Thursday, October 29, 2009

Parents, coach thyselves

The stereotypes of bad youth sports coaches and psychotic youth sports parents have been a prevalent part of pop culture at least since the original "The Bad News Bears" came out in 1976. Unfortunately, as is always the case, these stereotypes exist because they have roots in truth. Also unfortunately, as is almost always the case, these stereotypes still exist, a sad fact that was learned last week by my pal Catherine Durkin Robinson and chronicled here and here.
I'd like to pile on by sharing my own personal experience...

A long time ago, I was asked by my boss to umpire at North Tampa Little League, where his kid played. It sounded like fun, so even though it was strictly on a volunteer basis, I said sure. My very first game, I was assigned to umpire behind home plate on a field where home plate faced due west. I don't know what kind of idiot orients a baseball field so batters, catchers and umpires have to face directly into the late afternoon setting sun, but there I was. Subject to the questionable control of 11-year-old pitchers and a typical Florida summer sun blasting my retinas, I couldn't even get out of the way of half the pitches, let alone call them balls or strikes. Imagine the anxiety of the catcher who had probably yet to develop significant trust in his protective cup, not to mention the hitters who didn't have the benefit of chest protectors and face masks. After a few minutes of watching balls ricochet off of helmets, elbows and unswung bats or just sail past everybody and slam into the chainlink backstop, the coaches of both teams called time out and we huddled at the plate, where they suggested that we postpone for a half hour or so and wait for the sun to set. I was impressed by an intelligent proposal from reasonable men who obviously were concerned with the welfare of the players on both teams and said yes, by all means, let's do that. After about ten minutes, just as the spots in my eyes were going away, the league president came running over from one of the other fields, screaming at me. "You can't postpone! We have games scheduled after this one! What's the matter with you?" I replied, "Nobody can see. It's a safety concern. Someone's going to get hurt." "I don't give a shit!", he screamed back. "Get both teams back on the field right now or they both forfeit." I was pissed. "Fine. But this is my first and last game. See you tomorrow." Oh yeah, I forgot to tell you; the league president was my boss at the time.
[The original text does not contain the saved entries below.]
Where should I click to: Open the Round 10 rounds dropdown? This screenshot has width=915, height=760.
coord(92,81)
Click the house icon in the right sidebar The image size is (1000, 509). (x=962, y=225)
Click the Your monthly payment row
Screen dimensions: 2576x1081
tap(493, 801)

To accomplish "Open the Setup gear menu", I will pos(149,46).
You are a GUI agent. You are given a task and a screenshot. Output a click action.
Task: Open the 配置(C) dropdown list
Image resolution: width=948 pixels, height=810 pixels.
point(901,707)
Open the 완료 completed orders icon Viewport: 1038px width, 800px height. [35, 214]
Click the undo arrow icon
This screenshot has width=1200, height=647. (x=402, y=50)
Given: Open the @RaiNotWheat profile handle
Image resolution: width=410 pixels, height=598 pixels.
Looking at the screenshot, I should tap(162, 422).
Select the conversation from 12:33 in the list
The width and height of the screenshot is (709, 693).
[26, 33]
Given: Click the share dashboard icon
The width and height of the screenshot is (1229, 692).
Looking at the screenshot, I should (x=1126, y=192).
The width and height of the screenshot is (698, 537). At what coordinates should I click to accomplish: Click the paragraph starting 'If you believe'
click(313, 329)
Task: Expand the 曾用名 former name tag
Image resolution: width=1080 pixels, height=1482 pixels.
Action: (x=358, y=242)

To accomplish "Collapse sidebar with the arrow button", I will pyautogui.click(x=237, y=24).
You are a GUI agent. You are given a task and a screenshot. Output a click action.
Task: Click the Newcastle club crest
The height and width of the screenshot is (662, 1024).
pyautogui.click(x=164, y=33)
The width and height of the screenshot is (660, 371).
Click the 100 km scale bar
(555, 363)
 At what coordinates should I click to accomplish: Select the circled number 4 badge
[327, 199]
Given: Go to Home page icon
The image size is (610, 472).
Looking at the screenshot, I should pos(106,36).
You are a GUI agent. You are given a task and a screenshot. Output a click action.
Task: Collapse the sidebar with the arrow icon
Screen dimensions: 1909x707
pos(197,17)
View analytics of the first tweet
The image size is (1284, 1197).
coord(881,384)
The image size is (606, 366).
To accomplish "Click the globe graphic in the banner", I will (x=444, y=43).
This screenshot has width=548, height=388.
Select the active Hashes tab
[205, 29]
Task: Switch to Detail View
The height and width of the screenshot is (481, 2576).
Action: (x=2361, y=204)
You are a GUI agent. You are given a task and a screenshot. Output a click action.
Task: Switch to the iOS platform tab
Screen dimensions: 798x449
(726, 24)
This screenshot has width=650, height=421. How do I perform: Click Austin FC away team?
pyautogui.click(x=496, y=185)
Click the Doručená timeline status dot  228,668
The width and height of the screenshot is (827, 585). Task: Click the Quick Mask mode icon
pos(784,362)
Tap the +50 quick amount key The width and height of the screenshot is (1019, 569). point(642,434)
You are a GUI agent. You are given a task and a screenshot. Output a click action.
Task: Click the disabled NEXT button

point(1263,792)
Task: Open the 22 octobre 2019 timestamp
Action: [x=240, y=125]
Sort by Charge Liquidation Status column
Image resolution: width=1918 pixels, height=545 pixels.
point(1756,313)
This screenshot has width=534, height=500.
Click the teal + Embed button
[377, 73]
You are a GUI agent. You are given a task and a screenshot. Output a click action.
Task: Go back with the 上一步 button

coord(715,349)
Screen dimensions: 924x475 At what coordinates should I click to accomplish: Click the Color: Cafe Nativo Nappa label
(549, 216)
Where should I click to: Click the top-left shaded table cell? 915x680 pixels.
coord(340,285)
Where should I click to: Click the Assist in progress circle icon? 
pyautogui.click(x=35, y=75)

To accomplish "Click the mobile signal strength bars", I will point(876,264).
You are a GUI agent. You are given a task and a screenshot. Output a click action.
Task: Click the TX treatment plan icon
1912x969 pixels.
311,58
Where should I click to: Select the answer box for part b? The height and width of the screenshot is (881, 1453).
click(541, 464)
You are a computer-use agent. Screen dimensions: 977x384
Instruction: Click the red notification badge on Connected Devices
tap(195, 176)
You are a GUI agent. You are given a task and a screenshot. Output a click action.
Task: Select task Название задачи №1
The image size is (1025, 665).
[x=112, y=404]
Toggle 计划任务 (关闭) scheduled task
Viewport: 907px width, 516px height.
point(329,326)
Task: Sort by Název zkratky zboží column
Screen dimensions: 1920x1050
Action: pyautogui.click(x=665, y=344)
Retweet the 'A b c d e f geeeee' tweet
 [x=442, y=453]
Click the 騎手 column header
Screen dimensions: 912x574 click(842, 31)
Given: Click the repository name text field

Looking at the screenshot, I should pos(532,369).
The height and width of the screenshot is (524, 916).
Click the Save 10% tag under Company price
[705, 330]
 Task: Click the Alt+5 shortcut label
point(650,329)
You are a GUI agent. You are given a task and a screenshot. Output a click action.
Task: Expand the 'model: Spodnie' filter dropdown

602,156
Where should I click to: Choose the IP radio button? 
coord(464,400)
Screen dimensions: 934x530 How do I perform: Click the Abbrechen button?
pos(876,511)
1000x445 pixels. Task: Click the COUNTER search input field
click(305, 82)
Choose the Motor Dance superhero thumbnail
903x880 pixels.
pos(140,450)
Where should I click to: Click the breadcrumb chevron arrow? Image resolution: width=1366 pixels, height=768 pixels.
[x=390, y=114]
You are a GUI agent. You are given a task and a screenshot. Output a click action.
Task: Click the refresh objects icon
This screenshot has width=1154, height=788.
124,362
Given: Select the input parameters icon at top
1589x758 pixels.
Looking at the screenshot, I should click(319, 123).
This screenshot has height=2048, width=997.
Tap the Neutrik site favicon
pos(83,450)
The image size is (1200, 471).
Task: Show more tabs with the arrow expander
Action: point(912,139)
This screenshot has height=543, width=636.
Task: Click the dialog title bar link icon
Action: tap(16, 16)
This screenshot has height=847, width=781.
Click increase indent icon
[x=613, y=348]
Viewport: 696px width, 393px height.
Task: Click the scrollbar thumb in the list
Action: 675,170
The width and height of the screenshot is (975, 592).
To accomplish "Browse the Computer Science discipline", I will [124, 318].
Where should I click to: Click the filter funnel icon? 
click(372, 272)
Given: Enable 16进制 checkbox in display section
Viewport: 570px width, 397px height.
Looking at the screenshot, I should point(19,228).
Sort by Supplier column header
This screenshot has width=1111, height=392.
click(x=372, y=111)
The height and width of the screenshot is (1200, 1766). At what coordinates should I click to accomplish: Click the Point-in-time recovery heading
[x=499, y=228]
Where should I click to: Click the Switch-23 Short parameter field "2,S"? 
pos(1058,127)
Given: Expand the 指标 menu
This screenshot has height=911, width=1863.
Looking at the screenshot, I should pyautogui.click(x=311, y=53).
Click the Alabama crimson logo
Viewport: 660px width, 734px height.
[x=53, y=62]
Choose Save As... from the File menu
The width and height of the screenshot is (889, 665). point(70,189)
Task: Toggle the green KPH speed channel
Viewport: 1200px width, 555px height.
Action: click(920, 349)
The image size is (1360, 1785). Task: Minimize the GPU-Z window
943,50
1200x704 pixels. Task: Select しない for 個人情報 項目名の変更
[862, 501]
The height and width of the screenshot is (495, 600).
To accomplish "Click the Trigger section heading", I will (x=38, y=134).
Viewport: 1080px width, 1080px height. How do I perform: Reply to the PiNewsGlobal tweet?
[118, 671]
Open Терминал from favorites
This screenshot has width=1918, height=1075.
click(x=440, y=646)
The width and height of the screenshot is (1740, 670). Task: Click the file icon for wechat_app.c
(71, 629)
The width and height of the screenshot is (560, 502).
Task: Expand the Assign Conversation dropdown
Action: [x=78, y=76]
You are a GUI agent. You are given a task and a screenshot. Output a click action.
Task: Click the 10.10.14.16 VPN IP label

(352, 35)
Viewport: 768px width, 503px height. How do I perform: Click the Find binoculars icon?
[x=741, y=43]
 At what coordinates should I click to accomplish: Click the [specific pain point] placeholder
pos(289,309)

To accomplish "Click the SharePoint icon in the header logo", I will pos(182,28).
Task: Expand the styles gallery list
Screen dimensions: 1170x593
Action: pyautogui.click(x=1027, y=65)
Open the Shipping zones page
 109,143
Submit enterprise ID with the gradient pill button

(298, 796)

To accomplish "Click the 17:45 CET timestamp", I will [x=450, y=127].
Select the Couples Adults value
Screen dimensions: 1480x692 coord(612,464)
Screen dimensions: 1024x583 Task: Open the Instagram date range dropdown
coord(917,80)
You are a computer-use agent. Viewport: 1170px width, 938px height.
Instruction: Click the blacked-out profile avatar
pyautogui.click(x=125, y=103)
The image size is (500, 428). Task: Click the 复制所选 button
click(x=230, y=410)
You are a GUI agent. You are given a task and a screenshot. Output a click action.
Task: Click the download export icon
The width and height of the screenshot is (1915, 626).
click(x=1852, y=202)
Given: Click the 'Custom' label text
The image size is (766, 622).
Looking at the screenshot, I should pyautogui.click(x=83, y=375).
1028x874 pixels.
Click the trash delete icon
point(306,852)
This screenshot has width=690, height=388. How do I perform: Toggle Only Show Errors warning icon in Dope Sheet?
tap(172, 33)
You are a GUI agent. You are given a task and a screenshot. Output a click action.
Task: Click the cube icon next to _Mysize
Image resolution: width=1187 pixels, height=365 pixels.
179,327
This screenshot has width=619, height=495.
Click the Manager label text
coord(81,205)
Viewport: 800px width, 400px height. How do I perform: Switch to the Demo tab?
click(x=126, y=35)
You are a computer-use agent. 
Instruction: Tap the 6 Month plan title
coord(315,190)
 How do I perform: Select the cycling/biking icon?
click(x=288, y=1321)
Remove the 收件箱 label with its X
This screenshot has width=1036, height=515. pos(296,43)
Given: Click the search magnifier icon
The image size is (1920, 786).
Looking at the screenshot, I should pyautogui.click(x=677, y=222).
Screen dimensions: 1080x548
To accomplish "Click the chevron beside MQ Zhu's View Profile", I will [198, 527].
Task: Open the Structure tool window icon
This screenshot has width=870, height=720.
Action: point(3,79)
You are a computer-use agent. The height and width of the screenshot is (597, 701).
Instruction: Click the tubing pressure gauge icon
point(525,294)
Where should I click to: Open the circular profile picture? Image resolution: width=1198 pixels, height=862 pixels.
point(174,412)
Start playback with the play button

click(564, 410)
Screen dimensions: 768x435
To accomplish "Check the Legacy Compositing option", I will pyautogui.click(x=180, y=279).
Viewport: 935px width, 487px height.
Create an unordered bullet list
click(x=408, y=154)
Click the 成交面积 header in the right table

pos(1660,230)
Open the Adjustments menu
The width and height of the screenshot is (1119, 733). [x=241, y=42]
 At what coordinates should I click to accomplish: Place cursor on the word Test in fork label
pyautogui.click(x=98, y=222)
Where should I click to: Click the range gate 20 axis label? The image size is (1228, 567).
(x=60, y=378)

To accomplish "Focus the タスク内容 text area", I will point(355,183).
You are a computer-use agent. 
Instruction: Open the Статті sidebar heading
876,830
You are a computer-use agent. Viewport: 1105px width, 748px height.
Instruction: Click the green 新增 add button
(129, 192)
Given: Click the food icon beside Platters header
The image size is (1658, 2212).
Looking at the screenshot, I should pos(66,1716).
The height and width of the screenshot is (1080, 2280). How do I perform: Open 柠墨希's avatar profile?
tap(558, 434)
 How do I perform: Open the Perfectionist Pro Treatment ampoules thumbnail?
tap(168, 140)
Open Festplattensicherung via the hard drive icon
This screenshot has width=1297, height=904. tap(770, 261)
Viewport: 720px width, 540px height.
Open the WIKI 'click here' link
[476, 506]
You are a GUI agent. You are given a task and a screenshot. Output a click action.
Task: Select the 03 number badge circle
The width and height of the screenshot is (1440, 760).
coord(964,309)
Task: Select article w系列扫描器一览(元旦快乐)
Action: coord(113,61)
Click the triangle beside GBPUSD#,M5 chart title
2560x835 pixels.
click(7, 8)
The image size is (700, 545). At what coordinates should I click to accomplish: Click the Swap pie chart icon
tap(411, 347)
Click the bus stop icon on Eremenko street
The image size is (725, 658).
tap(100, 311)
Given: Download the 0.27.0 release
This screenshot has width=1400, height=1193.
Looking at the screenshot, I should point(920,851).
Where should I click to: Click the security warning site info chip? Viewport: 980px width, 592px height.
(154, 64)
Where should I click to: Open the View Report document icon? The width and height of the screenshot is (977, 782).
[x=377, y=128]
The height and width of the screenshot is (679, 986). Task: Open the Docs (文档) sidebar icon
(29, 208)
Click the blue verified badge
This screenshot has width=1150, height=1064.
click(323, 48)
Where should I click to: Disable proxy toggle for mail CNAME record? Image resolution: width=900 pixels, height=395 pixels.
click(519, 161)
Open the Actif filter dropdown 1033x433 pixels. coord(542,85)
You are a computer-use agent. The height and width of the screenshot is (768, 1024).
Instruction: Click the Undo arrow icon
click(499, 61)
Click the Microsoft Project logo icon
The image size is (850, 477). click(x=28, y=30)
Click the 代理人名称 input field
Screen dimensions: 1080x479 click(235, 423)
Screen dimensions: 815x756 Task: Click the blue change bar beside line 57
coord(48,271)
Look, sports can be great for giving kids a little toughness that they might not otherwise get. But that comes from learning first-hand that scraped elbows and knees heal, that you count on your teammates and they count on you, that it's okay to get your hands and clothes dirty and that winning is awesome and losing sucks (sorry, "'s how you play the game"ers, but that last one's indisputably true). It doesn't come from adults screaming and hollering and generally conducting themselves like maniacs. Drill sergeants in the military do that because they're preparing young people for the psychological stress of war. In spite of athletes being labeled "warriors" and games being referred to as "battle", sports at any level are never, ever even close to anything remotely resembling war. And anybody who doesn't know that lacks the perspective to be involved in youth sports...or the military, for that matter.


Anonymous said...

Over here, soccer is the big sport so that's where you get this behavior. I played it when I was 8 or so. I still remember a game I watched with other 8yo playing. A mother shouted "kick his legs" (I wish I could translate the way she said it, slang and all). She was telling/encouraging her son to physically hurt an opponent, no 2 ways about it. This was over 30 years ago.

I'm glad my son wants to play baseball. As far as I'm aware, this behavior is rare or non-existent in baseball over here.

Unknown said...

I'm glad youth baseball is a civilized activity in the Netherlands. I'm even more thrilled that baseball is becoming more popular in the Netherlands! However, my friend Manny, who is from the Dominican republic, would disagree with that last part after the Netherlands eliminated the DR in last year's World Baseball Classic.